_Exercise instructions:_
Reproduce the records word for word, from their first line through the line containing "Looking at the screenshot, I should pos(667,723).", with both of those lines included.

=====

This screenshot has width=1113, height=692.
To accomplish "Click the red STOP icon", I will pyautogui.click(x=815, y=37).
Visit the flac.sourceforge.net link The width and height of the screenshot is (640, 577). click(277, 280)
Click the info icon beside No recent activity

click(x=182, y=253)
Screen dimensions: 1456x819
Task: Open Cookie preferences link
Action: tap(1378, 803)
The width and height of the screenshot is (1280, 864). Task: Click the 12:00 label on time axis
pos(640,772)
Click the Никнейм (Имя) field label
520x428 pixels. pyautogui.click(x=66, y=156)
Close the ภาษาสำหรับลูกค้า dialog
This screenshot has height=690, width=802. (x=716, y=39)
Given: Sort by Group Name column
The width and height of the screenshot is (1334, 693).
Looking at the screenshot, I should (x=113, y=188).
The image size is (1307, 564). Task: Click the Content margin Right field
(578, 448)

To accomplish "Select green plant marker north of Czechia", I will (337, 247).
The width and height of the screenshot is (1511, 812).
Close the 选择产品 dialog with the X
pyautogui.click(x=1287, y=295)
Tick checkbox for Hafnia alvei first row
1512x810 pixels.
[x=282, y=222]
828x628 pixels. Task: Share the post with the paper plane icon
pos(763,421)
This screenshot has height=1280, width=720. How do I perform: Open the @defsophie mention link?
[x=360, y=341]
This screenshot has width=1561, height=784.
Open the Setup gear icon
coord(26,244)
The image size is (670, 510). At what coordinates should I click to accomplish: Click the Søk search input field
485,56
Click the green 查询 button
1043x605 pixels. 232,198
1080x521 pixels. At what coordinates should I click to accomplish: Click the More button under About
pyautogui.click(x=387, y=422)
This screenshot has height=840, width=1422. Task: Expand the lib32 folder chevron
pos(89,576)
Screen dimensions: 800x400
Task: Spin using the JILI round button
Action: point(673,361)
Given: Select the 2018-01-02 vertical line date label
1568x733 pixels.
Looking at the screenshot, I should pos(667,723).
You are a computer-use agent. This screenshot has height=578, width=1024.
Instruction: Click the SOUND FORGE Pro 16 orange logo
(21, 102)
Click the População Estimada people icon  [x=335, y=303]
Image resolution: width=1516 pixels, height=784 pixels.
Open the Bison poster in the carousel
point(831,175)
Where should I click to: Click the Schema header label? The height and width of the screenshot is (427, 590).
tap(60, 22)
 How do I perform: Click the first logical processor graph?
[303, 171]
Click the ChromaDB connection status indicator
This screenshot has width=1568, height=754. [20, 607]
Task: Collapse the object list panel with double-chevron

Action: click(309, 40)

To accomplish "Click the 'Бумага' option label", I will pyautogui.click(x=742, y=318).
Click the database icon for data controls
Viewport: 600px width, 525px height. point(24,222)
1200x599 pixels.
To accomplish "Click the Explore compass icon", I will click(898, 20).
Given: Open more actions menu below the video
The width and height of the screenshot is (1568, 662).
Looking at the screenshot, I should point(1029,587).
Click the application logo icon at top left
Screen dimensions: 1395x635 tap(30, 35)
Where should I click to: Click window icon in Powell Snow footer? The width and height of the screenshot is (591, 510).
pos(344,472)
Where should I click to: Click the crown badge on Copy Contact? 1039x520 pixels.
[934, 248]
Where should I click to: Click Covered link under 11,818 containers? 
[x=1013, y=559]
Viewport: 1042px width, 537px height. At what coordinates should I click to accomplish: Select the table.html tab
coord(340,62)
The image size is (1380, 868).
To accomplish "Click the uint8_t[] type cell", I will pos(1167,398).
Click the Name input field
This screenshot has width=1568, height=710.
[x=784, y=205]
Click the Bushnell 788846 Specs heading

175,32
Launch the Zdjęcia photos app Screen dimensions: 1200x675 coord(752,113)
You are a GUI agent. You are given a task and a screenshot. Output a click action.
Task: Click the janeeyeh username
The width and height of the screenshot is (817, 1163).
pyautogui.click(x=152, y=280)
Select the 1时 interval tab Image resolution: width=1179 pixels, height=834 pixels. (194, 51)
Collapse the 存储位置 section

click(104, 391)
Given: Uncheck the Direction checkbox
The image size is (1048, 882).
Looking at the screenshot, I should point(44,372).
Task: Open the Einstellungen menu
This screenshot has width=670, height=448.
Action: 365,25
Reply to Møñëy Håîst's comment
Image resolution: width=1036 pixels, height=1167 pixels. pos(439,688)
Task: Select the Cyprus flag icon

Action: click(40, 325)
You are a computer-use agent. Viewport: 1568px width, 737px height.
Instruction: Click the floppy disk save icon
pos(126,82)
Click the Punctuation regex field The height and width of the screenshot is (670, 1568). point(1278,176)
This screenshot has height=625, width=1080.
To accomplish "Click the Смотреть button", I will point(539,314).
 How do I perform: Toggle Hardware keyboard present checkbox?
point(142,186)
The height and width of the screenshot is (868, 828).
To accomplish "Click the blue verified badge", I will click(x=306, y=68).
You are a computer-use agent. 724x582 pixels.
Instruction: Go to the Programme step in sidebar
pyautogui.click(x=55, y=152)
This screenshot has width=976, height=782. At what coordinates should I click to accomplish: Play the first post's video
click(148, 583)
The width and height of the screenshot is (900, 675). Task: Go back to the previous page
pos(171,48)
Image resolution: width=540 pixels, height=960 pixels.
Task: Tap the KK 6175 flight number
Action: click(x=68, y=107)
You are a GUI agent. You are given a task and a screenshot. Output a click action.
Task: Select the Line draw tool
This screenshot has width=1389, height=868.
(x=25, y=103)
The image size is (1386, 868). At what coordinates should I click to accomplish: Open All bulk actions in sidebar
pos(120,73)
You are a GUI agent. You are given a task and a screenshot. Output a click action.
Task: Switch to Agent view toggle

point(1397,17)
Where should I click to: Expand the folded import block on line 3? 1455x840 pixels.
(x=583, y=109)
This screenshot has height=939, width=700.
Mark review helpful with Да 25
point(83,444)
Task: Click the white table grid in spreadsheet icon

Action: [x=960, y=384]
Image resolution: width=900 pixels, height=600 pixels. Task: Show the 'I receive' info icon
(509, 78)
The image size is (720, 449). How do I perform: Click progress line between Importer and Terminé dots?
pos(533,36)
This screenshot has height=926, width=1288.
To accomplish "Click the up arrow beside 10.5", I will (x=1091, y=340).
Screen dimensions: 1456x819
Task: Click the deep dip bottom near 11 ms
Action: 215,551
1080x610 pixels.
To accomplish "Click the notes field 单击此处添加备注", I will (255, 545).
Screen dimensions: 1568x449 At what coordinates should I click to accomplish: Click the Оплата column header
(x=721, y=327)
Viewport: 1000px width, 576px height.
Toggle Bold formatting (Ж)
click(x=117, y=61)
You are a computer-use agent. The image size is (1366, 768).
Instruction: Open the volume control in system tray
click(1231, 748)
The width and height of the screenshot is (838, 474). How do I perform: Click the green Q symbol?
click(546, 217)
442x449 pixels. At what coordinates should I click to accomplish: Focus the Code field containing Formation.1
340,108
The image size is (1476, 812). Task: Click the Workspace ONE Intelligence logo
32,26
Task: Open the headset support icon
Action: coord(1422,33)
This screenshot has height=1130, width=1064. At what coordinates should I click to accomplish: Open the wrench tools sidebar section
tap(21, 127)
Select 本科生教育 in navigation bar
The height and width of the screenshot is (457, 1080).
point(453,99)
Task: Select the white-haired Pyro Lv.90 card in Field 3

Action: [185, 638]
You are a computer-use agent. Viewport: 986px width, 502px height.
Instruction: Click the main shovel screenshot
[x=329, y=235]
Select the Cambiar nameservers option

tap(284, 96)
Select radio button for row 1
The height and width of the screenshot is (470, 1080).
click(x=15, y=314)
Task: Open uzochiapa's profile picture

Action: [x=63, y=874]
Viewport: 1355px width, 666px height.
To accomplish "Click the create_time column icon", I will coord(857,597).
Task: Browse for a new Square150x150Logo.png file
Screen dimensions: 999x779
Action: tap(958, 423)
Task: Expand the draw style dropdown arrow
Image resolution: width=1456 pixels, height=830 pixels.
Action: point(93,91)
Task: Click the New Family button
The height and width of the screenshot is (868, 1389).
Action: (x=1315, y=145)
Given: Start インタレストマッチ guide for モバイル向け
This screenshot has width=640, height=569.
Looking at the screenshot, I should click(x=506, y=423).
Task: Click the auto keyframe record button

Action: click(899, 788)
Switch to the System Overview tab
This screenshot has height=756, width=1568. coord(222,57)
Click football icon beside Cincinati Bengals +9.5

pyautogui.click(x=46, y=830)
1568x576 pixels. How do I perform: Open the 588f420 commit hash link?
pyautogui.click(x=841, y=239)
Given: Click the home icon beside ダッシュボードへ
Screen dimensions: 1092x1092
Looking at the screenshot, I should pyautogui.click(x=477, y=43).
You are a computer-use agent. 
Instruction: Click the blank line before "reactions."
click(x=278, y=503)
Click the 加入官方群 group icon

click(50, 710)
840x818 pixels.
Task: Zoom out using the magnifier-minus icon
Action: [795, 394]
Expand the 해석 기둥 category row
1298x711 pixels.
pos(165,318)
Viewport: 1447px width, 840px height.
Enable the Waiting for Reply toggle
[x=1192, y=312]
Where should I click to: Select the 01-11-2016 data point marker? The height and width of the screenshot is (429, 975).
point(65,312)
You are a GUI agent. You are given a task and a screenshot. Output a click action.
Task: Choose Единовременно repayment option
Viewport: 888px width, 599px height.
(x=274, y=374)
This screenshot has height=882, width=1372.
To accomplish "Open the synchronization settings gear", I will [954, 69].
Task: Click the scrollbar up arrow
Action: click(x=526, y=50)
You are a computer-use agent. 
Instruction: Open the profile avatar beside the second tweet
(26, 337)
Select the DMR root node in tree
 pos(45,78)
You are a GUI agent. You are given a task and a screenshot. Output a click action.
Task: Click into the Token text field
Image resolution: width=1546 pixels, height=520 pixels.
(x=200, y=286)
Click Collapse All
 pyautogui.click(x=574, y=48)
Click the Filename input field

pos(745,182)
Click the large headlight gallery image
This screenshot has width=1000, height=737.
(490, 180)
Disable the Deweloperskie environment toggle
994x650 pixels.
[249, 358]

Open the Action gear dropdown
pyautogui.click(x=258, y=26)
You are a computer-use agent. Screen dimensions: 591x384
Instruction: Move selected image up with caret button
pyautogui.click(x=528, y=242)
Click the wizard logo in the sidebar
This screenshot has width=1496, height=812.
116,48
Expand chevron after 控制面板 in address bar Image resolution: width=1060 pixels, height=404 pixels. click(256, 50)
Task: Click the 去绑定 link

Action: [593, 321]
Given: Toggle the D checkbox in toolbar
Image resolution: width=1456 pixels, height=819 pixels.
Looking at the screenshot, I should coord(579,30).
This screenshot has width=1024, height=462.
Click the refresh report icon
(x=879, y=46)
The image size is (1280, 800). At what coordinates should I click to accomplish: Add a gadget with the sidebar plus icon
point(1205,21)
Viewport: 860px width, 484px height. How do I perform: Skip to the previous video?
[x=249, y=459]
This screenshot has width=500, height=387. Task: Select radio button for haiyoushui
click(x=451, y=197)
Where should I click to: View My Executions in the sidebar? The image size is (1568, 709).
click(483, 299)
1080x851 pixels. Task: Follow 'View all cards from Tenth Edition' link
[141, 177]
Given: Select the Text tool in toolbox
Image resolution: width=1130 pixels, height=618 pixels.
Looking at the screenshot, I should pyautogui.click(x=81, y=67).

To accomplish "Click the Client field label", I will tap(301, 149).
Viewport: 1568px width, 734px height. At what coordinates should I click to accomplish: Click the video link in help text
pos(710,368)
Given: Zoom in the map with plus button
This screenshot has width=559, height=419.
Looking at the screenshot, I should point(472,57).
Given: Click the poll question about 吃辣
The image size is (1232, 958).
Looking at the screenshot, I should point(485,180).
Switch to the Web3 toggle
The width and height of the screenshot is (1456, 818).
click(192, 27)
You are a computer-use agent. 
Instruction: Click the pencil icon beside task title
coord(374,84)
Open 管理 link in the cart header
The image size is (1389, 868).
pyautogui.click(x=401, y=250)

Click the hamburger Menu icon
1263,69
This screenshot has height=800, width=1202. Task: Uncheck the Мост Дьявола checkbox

=====

_Answer for the task:_
This screenshot has width=1113, height=692.
To accomplish "Click the red STOP icon", I will pyautogui.click(x=815, y=37).
Visit the flac.sourceforge.net link The width and height of the screenshot is (640, 577). click(277, 280)
Click the info icon beside No recent activity

click(x=182, y=253)
Screen dimensions: 1456x819
Task: Open Cookie preferences link
Action: tap(1378, 803)
The width and height of the screenshot is (1280, 864). Task: Click the 12:00 label on time axis
pos(640,772)
Click the Никнейм (Имя) field label
520x428 pixels. pyautogui.click(x=66, y=156)
Close the ภาษาสำหรับลูกค้า dialog
This screenshot has height=690, width=802. (x=716, y=39)
Given: Sort by Group Name column
The width and height of the screenshot is (1334, 693).
Looking at the screenshot, I should (x=113, y=188).
The image size is (1307, 564). Task: Click the Content margin Right field
(578, 448)

To accomplish "Select green plant marker north of Czechia", I will (337, 247).
The width and height of the screenshot is (1511, 812).
Close the 选择产品 dialog with the X
pyautogui.click(x=1287, y=295)
Tick checkbox for Hafnia alvei first row
1512x810 pixels.
[x=282, y=222]
828x628 pixels. Task: Share the post with the paper plane icon
pos(763,421)
This screenshot has height=1280, width=720. How do I perform: Open the @defsophie mention link?
[x=360, y=341]
This screenshot has width=1561, height=784.
Open the Setup gear icon
coord(26,244)
The image size is (670, 510). At what coordinates should I click to accomplish: Click the Søk search input field
485,56
Click the green 查询 button
1043x605 pixels. 232,198
1080x521 pixels. At what coordinates should I click to accomplish: Click the More button under About
pyautogui.click(x=387, y=422)
This screenshot has height=840, width=1422. Task: Expand the lib32 folder chevron
pos(89,576)
Screen dimensions: 800x400
Task: Spin using the JILI round button
Action: point(673,361)
Given: Select the 2018-01-02 vertical line date label
1568x733 pixels.
Looking at the screenshot, I should pos(667,723).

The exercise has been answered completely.